< Das Jubiläumsjahr des BORG Egg – Ein Resümee
23.07.2019 11:30 Alter: 60 days
Kategorie: Klassenfahrten, Spanisch

Valencia-Fahrt 2019


Am Sonntag, den 23. Juni 2019 machten wir, eine bunte Zusammensetzung aus 7ab, 7ai, und 7bn, uns auf den Weg nach Spanien. Mit dem Bus ging es Richtung Zürich und von dort aus mit dem Flugzeug nach Valencia.

Dort angekommen fuhren wir mit der U-Bahn zu einem Ort, an dem uns unsere Gasteltern mit offenen Armen empfingen. Nach einem kurzen Einleben in unserer neuen Familie, erkundeten wir zusammen die Innenstadt und beendeten den Abend mit einem „Nachtessen“ bei unserer Gastfamilie.

Am frühen Morgen ging es nach einem gewöhnungsbedürftigen Frühstück ab in die Sprachschule. Wir waren wahrscheinlich nicht die aufmerksamsten SchülerInnen, aber die Lehrer haben sich bemüht uns die Eigenarten der spanischen Sprache näherzubringen. Nach langen drei Stunden wurden wir von einer sehr kurz angebundenen Frau durch die Stadt geführt. Höhepunkt der Tour war der Ausblick von der Kathedrale von Miguelete. Die Abende waren ein ganz anderes Kapitel dieser Reise und werden von uns auch nicht weiter erwähnt. Sagen lässt sich nur: „Meine Freunde….“.

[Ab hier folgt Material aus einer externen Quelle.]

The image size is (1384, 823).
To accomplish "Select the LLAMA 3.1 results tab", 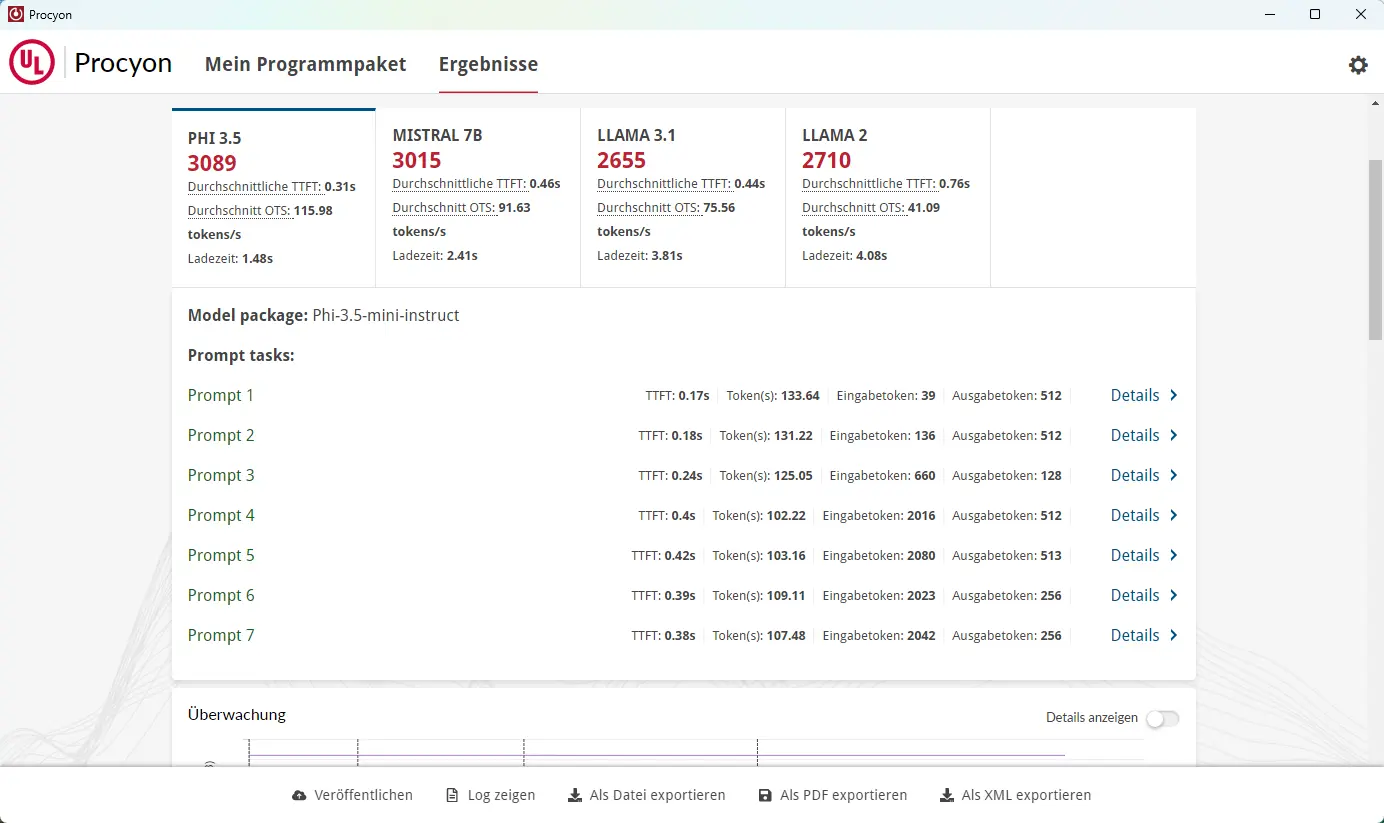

Am Dienstag - bevor wir das besonders gelungene Kunstwerk und den ganzen Stolz der Valencianer bewunderten: „La ciudad de las artes y las ciencias“ - beglückten wir die Sprachschule erneut mit unserer Anwesenheit. Den Mittwoch begannen wir wieder mit unserem mittlerweile liebsten Ort in Valencia, der Sprachschule, von wo wir dann ein etwas riskanteres und schwungvolleres Kapitel in der Kultur der Spanier aufschlugen: Der Salsa Tanzkurs.

Die Radtour am folgenden Tag führte uns durch einen stillgelegten Fluss mitten in der Stadt, bis zur „Ciudad de las artes y las ciencias“ und wieder zurück. Am Freitag verbrachten wir den halben Tag, nach Vollendung unserer täglichen Pflicht, am Strand, den wir ohne Verbrennungen wieder verließen. Dieses Abendessen wurde dieses Mal nicht zuhause bei der Gastfamilie verbracht, sondern beim geselligen Zusammensein in einer Tapasbar, weil der Abend auch zugleich unser letzter war, genossen wir ihn in vollen Zügen.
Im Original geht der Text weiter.